The bottleneck isn’t the GPU.
That’s the thesis behind XCENA’s $135M Series B. LLM inference during the decode phase, the part where the model generates each token of a response, is constrained primarily by memory bandwidth, not compute throughput. Expensive GPUs sit idle waiting for data. XCENA’s architecture moves the computation inside the memory rather than shuttling data to a processor, according to the company’s announcement.
The round was co-led by Atinum Investment and IMM Investment and included SBI Investment, Mirae Asset Capital, Korea Development Bank, KDB Capital, and 16 additional Korean institutional investors, according to the company’s Business Wire announcement. The $570M post-money valuation reflects $135M raised on approximately $435M pre-money. XCENA’s cumulative funding now stands at $185M.
The product is the MX1 computational memory controller. According to XCENA, the MX1 integrates thousands of RISC-V CPU cores directly alongside up to 2 TB of DDR5 DRAM, connected via CXL 3.x, the interconnect protocol designed to allow memory and compute resources to communicate across different chips and vendors. XCENA claims the architecture can reduce AI inference server footprint requirements by up to 10x, though this figure hasn’t been independently verified. The company plans to mass-produce MX1 on Samsung’s 4nm process in late 2026, with commercial revenue expected to begin in 2027, according to its announcement.
All figures in this brief originate from the company’s press release announcement. Source URLs are currently unresolved; the Business Wire press release (release ID 20260529005112) is the primary source pending URL confirmation.

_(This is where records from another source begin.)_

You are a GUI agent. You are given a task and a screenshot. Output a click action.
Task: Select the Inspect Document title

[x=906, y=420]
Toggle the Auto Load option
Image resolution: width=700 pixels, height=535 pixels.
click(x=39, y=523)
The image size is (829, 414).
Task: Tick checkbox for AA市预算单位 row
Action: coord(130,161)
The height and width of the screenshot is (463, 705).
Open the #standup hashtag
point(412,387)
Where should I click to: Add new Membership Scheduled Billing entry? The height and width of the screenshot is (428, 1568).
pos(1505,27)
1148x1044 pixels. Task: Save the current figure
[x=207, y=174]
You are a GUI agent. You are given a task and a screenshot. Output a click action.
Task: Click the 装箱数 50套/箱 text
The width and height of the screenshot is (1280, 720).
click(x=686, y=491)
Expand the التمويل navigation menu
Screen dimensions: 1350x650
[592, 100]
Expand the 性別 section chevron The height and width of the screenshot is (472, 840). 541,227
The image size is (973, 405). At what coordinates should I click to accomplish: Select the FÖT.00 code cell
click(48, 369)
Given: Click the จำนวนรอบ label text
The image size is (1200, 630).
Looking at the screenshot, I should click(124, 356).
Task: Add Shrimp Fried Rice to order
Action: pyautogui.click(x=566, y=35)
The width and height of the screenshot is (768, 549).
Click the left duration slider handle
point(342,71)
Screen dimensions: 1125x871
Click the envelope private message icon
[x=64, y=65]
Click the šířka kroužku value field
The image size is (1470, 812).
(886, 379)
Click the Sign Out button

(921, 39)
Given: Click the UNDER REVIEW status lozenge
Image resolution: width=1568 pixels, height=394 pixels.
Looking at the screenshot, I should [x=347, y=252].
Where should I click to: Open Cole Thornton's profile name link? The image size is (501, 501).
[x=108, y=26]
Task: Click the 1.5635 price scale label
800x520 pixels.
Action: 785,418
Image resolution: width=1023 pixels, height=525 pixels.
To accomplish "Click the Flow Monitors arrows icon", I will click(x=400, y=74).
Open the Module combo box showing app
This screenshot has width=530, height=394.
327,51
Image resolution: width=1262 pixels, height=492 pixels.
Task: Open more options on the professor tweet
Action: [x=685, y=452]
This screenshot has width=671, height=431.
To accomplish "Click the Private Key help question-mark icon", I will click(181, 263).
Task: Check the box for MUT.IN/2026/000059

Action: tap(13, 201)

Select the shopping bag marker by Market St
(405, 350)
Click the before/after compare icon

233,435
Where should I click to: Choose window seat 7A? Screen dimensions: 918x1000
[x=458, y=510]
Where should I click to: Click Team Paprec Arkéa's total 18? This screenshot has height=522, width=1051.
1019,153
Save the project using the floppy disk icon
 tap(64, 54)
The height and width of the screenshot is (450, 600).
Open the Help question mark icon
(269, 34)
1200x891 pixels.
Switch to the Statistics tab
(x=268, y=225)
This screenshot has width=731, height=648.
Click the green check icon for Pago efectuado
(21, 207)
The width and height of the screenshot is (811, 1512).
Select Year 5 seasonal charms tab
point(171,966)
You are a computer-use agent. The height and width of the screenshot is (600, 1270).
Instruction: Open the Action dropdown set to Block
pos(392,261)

The memory-bandwidth bottleneck thesis itself isn’t XCENA’s invention. It’s consistent with published AI inference research and has driven a wave of infrastructure investment this year, from SK Hynix’s iHBM announcement to Micron and Samsung’s participation in Anthropic’s Series H as strategic infrastructure partners, covered in ‘s infrastructure brief. XCENA’s bet is that solving the bottleneck happens at the controller layer, below HBM and above the CPU, by embedding computation directly in commodity DDR5 memory at CXL scale.
XCENA was founded by former Samsung Electronics and SK Hynix design executives, according to the Wire’s package, this claim also originates from the company’s materials and hasn’t been separately verified. If accurate, it’s meaningful context: the people who built the memory architecture are betting that the memory layer is where the inference optimization value gets captured.
What to Watch
The real story is
where in the inference stack the value ultimately concentrates. GPU vendors claim the compute layer. HBM manufacturers are capturing the high-bandwidth memory layer, SK Hynix and Micron both crossed $1T market caps on AI infrastructure demand. XCENA is making a separate bet: that a controller layer between the two is where the real efficiency gains live in LLM decode workloads. Twenty Korean institutional investors put $135M behind that thesis.
The 2027 revenue timeline is the first validation gate. If MX1 ships on Samsung 4nm in late 2026 and enterprise customers adopt it at scale, the footprint reduction claim becomes testable. Watch the Samsung 4nm production schedule and any XCENA design-win announcements in Q4 2026.